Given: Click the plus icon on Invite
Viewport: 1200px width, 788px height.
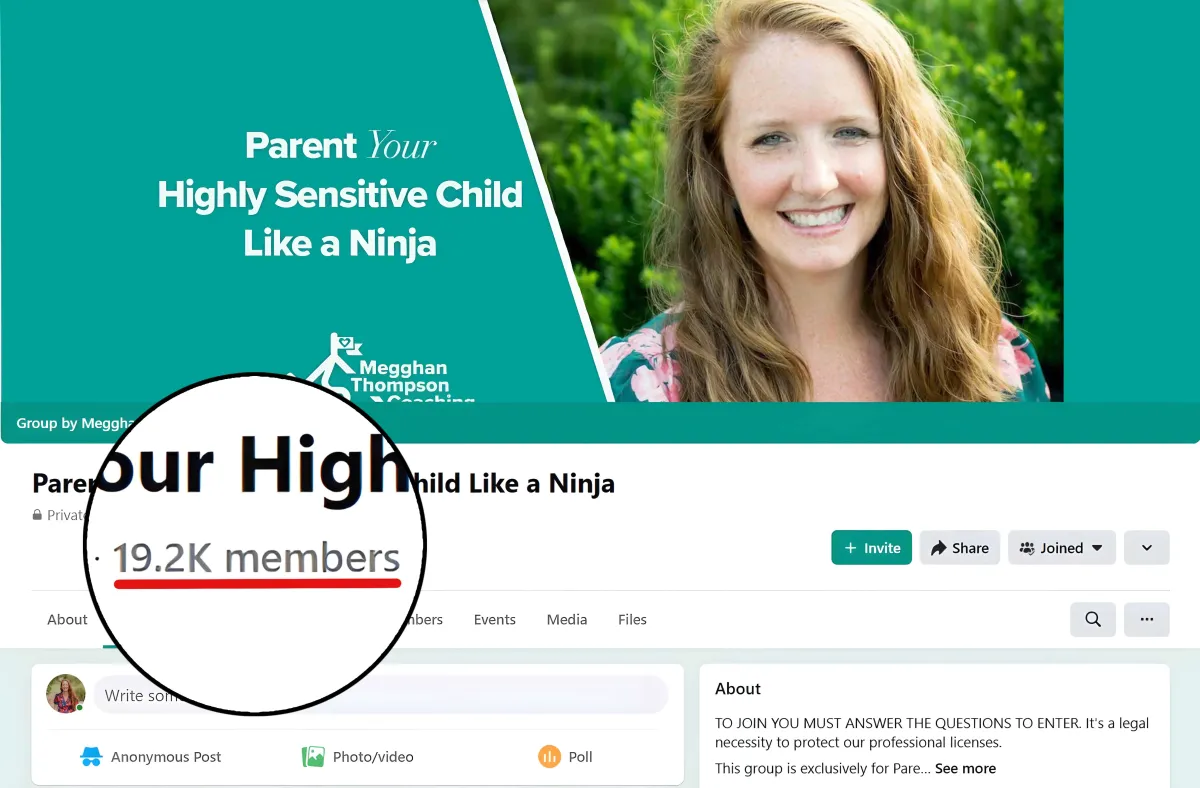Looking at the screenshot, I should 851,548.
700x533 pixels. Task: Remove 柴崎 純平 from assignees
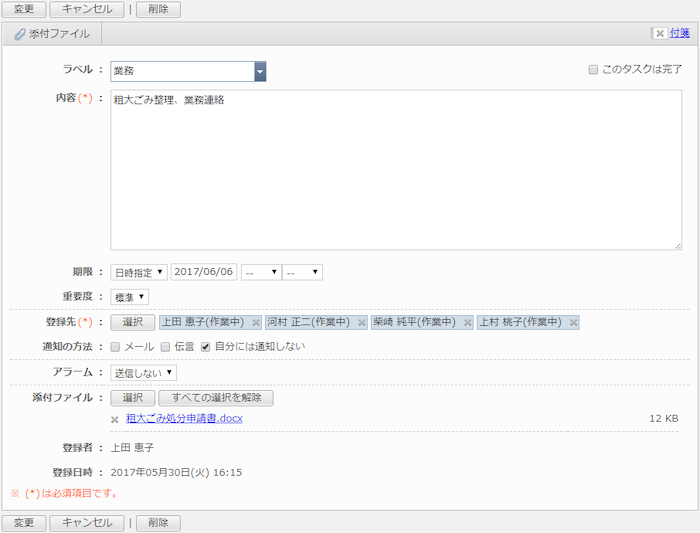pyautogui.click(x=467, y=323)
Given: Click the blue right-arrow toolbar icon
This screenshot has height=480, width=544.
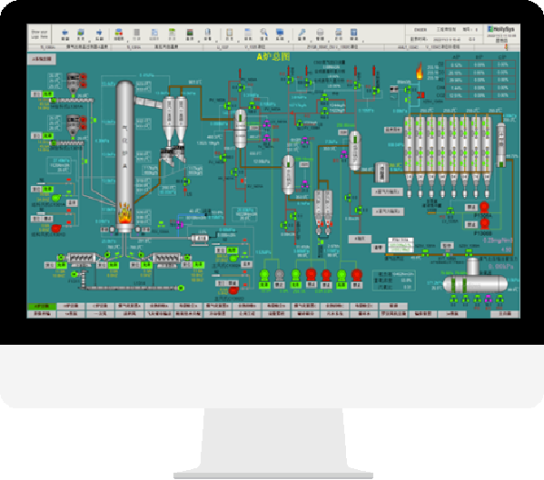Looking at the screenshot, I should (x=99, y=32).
_ _ _ _
#### [What you have to do]
Count how many lines of the records contain the string "width", and reply with the number alone.

#### [Complete response]
2